The Charlemagne Prize is awarded annually by the City of Aachen in the north-western German state of North-Rhine Westphalia, and is named after the early-medieval Frankish King who established what became the Holy Roman Empire.

The official citation for the prize says von der Leyen “personifies Europe” and called her “the powerful voice of Europe on the world’s stage.” It mentions her leadership of the Commission during the Covid-19 pandemic and Russia’s full-scale invasion of Ukraine.

The announcement comes as the von der Leyen Commission is under fire for concealing the fact she was hospitalised for around a week at the start of this month.
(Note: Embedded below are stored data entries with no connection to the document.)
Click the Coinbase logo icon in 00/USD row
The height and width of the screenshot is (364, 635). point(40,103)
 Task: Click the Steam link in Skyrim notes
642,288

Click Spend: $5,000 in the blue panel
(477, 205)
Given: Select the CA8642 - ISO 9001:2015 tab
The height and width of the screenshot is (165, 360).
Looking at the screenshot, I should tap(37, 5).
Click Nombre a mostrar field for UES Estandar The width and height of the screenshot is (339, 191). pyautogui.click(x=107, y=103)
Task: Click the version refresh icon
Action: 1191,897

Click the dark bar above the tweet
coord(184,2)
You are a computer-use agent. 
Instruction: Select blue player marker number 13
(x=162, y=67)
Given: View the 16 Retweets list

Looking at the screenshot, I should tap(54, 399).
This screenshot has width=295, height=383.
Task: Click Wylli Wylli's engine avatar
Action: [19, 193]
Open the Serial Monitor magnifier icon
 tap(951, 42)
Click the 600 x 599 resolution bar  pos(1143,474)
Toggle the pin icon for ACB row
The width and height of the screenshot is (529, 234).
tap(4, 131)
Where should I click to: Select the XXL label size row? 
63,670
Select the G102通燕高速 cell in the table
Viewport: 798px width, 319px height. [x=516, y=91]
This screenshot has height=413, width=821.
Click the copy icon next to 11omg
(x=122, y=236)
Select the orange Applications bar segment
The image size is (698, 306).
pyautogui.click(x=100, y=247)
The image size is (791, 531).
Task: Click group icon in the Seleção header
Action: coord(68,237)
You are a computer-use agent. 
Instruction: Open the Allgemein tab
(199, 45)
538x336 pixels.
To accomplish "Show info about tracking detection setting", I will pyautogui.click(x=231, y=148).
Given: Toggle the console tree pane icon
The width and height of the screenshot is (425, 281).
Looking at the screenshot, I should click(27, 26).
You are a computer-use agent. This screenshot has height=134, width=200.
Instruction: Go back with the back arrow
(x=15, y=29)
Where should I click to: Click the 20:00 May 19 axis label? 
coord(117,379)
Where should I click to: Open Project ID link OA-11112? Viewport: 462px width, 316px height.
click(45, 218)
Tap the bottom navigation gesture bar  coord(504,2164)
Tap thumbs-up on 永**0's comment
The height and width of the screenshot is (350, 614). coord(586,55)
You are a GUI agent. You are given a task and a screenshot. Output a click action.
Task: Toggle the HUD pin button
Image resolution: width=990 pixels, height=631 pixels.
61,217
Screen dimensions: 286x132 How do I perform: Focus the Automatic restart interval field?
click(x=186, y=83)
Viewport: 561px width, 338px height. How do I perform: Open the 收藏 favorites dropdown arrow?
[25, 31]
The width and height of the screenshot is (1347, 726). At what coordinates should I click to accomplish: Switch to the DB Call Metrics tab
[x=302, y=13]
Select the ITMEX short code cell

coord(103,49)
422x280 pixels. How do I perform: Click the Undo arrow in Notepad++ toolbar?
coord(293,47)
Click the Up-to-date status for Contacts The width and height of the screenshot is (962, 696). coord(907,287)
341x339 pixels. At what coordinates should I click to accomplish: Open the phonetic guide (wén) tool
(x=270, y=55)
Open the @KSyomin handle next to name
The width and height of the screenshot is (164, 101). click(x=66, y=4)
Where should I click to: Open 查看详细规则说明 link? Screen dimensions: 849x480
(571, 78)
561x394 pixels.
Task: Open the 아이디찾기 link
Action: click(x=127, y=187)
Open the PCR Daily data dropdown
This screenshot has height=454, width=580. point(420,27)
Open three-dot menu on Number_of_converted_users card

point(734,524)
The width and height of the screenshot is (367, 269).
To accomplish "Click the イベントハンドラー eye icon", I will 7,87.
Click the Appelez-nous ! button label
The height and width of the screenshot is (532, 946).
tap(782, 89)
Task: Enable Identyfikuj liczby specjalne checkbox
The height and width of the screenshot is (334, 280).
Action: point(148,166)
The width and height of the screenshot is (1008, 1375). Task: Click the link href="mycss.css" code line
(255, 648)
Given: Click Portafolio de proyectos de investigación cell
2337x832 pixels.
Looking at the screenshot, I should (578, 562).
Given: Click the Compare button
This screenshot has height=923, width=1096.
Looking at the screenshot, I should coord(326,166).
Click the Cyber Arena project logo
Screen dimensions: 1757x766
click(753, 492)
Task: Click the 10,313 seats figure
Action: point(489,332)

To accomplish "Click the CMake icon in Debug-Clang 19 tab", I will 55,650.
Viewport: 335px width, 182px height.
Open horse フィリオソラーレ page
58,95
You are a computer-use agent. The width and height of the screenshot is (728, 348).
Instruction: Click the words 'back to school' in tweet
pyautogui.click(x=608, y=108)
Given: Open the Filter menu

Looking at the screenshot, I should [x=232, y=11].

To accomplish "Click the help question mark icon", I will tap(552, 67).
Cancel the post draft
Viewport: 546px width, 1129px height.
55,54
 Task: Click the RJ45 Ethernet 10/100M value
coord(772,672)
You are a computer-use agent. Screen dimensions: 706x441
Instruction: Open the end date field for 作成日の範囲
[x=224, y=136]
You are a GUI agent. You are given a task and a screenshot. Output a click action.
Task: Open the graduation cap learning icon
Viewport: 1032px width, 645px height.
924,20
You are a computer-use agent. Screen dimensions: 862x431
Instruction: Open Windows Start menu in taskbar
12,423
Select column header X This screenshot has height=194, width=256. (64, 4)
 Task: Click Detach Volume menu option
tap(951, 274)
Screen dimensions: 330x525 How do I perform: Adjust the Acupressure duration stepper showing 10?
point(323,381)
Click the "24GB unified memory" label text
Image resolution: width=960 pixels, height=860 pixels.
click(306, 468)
On Tuesday the EU executive refused to apologise for the secrecy.

Von der Leyen will be the prize’s 75th recipient, as well as the third Commission president to receive the award, after Roy Jenkins in 1972 and Jacques Delors in 1992.

However, the European Commission itself won the prize in 1969, and the Euro single currency won it in 2002.

Other past winners include Germany’s first post-war chancellor Konrad Adenauer, Winston Churchill, US Secretary of State George Marshall, King Juan Carlos of Spain, Britain’s former prime minister Tony Blair, and Ukrainian President Volodymyr Zelenskyy.

The prize is traditionally awarded at Aachen City Hall on Ascension Day, which this year falls on 29 May. Euractiv has asked the European Commission whether von der Leyen will be in Aachen on that day to receive the award.